Fig. 4: Mitotic SENP3 activation promotes cell senescence.

A MEF cells were stably transfected with mouse SENP3-WT or SENP3–9A plasmids. Then these cells were stained with SA-β-Gal (left panel). SA-β-Gal positive cells were quantitatively analyzed on 30 fields pictured by microscope (right panel). Data are represented as mean with SD. **P < 0.01. B p53-WT HCT116 cells were stably transfected with SENP3-WT or SENP3–9E plasmids and then treated with doxorubicin (1 μg/ml) for 1 h. Then these cells were stained with SA-β-Gal in 6 days after doxorubicin treatment.
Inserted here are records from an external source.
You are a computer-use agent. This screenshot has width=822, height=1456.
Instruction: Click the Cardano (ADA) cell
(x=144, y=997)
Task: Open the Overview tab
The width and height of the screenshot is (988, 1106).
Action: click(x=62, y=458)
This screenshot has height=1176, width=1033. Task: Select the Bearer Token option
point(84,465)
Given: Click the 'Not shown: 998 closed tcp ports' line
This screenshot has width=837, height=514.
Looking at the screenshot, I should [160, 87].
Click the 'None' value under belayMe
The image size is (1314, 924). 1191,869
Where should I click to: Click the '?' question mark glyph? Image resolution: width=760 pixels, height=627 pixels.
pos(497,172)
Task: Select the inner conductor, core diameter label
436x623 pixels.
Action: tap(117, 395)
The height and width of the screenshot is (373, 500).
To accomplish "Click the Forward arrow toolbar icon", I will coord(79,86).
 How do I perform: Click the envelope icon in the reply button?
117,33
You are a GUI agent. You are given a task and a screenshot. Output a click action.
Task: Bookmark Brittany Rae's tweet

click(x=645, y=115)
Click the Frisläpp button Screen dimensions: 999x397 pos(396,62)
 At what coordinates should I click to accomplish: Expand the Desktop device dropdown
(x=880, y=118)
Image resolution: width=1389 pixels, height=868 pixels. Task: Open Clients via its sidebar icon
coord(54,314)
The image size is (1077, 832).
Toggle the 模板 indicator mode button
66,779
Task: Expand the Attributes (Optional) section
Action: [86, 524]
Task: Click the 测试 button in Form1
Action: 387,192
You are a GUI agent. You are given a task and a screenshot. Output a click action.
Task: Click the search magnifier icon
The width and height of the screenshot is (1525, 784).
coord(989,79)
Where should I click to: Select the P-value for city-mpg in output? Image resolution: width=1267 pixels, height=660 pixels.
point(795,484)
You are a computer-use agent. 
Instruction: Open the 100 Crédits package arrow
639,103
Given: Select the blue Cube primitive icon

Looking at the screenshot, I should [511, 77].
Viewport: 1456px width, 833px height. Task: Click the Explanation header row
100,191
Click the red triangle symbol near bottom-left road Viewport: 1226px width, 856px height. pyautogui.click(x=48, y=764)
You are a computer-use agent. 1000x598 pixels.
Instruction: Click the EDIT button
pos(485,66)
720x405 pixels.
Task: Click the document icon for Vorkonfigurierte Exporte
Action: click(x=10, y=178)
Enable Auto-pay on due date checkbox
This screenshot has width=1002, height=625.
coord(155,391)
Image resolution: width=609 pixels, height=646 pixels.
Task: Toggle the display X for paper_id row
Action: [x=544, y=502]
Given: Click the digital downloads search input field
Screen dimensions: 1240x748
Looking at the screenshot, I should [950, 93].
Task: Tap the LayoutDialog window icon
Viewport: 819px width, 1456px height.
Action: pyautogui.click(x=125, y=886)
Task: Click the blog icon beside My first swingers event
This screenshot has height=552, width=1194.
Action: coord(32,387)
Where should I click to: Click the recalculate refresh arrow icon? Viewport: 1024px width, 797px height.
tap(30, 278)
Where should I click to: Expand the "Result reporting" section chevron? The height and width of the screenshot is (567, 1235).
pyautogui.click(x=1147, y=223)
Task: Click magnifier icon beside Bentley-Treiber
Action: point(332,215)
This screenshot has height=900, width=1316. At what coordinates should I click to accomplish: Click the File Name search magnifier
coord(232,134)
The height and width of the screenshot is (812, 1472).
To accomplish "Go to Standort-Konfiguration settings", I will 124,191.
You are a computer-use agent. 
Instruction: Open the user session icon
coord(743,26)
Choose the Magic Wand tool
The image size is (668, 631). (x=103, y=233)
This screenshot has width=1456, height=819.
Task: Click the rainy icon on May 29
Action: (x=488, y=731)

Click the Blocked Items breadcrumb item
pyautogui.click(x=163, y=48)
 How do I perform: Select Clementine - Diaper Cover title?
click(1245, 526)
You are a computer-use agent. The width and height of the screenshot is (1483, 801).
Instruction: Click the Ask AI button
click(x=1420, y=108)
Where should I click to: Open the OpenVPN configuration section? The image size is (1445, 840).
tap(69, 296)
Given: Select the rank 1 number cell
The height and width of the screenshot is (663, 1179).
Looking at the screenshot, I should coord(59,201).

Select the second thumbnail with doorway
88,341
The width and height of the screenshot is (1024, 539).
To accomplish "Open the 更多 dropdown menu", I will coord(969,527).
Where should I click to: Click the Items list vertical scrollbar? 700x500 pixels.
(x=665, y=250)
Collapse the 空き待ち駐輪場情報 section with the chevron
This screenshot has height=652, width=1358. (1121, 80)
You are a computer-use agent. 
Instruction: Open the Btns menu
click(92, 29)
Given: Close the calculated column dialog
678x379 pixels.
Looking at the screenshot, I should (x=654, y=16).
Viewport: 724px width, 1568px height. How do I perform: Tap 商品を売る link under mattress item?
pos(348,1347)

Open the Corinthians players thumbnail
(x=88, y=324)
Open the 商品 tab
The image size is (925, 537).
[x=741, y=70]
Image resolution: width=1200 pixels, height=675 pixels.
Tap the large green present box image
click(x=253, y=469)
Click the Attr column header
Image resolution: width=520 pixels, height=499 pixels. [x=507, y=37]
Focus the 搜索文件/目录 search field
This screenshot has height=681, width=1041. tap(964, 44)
C SENP3-WT- or SENP3–9A-U2OS cells were treated with or without doxorubicin (1 μg/ml) for 1 h and harvested in 3 days after treatment. Real-time PCR was used for the analysis of CCL5 and IFNB1 expression in these cells. The data were normalized to GAPDH internal control and represented as mean with SD (n = 3 independent biological replicates). *P < 0.05. (ns) No significant. D p53-KO HCT116 cells were stably transfected with SENP3-WT or SENP3–9A plasmids. These cells were treated with or without doxorubicin (1 μg/ml) for 1 h and harvested 3 days after treatment. Real-time PCR was used for the analysis of CCL5 and IFNB1 expression in these cells. The data were normalized to GAPDH internal control and represented as mean with SD (n = 3 independent biological replicates). *P < 0.05. (ns) No significant.